FRAGMENTO DEL DOCUMENTO -
++++++++++

Y lo consentimos. Y lo alimentamos. Porque romper el
círculo resulta doloroso y nos deja expuestos a la intemperie de cualquier
supuesto daño posterior. Bajo la bandera del “a mí no me hieren más”, ponemos
nuestro granito de arena para que esas situaciones se repitan indefinidamente.
Y ya se sabe, la rabia genera rabia. El rencor trae consigo rencor. La tristeza
tiñe de tristeza. El egoísmo alimenta el egoísmo. Y la derrota trae tras de sí
una derrota aún mayor. Cada uno de los actos cotidianos que no encajamos
adecuadamente, cada tarea que no realizamos con nosotros mismos conlleva la
creación de un blindaje que nos coloca una coraza dañina y autodestructiva. Y
ese hecho ya es lamentable de por sí, pero desde el mismo momento en el que
interactuamos con otros seres estamos extendiendo el virus exponencialmente,
convirtiendo así en pandemia ese principio de: primero yo, luego yo y siempre
yo. La irresponsabilidad es absoluta, dado que elegimos vivir en sociedad y la
mayor parte del tiempo se nos olvida que tenemos contraída una deuda con todos
aquellos seres con los que nos cruzamos: el respeto mutuo. La persecución del
propio beneficio caiga quien caiga atenta directamente con dicho principio
básico y nos tilda de indolentes contribuyentes al engorde de esa sociedad
enferma y corrupta. Pequeños pececillos de ciudad, ávidos de morralla porque
“los otros” también se alimentan de ella.
Alguien debería hacer algo, sí, pero es que ese alguien
es uno mismo en su pequeño universo plagado de demonios.

++++++++++

TAREA - Reescribe como una lista breve el párrafo del fragmento que empieza con «Y lo consentimos», conservando sus ideas principales.

EXTRACTOS DE DATOS -
++++++++++

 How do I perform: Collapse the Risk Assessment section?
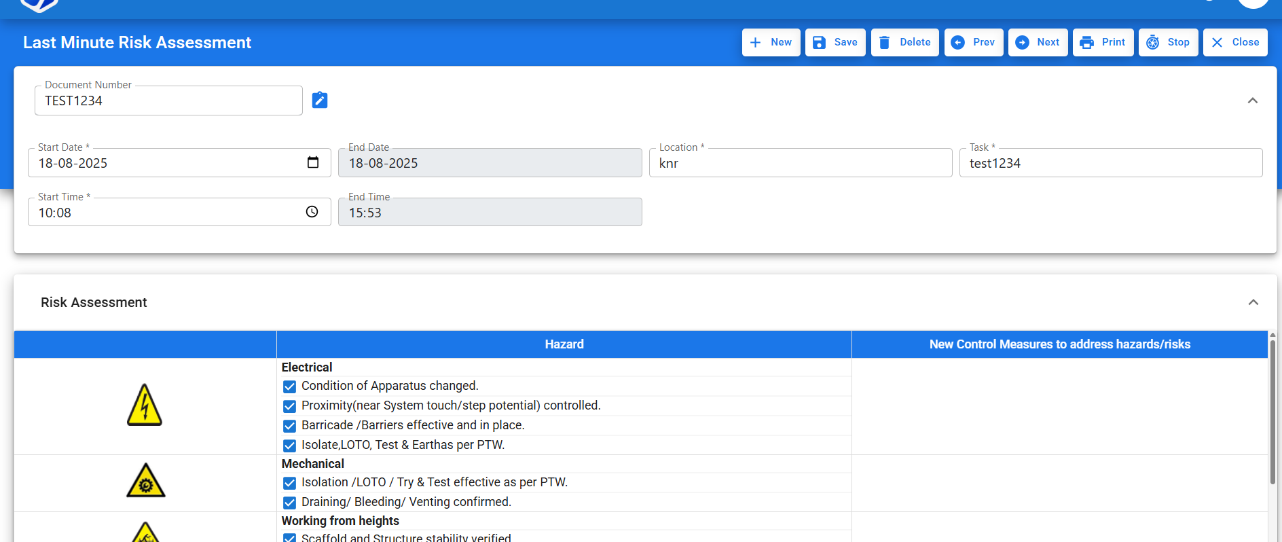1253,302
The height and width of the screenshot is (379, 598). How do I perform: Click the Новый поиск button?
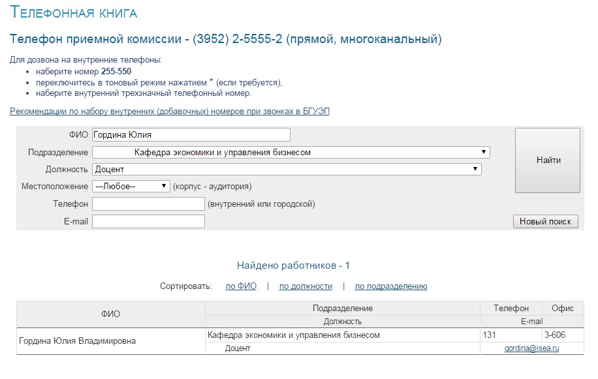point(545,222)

++++++++++

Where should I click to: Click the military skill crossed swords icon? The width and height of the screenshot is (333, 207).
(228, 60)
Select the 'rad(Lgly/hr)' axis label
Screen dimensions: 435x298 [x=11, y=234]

++++++++++

RESPUESTA -
- Lo consentimos y lo alimentamos porque romper el círculo duele y nos deja expuestos a cualquier daño posterior.
- Bajo la idea de «a mí no me hieren más», contribuimos a que esas situaciones se repitan indefinidamente.
- La rabia genera rabia, el rencor trae rencor, la tristeza tiñe de tristeza, el egoísmo alimenta el egoísmo y la derrota trae una derrota mayor.
- Cada acto cotidiano que no encajamos bien y cada tarea pendiente con nosotros mismos crean una coraza dañina y autodestructiva.
- Al interactuar con otros, extendemos el virus y convertimos en pandemia el principio de «primero yo, luego yo y siempre yo».
- Es una irresponsabilidad absoluta, porque elegimos vivir en sociedad y olvidamos la deuda de respeto mutuo con quienes nos cruzamos.
- Buscar el propio beneficio caiga quien caiga atenta contra ese principio y nos convierte en indolentes contribuyentes al engorde de una sociedad enferma y corrupta.
- Somos pequeños pececillos de ciudad, ávidos de morralla porque «los otros» también se alimentan de ella.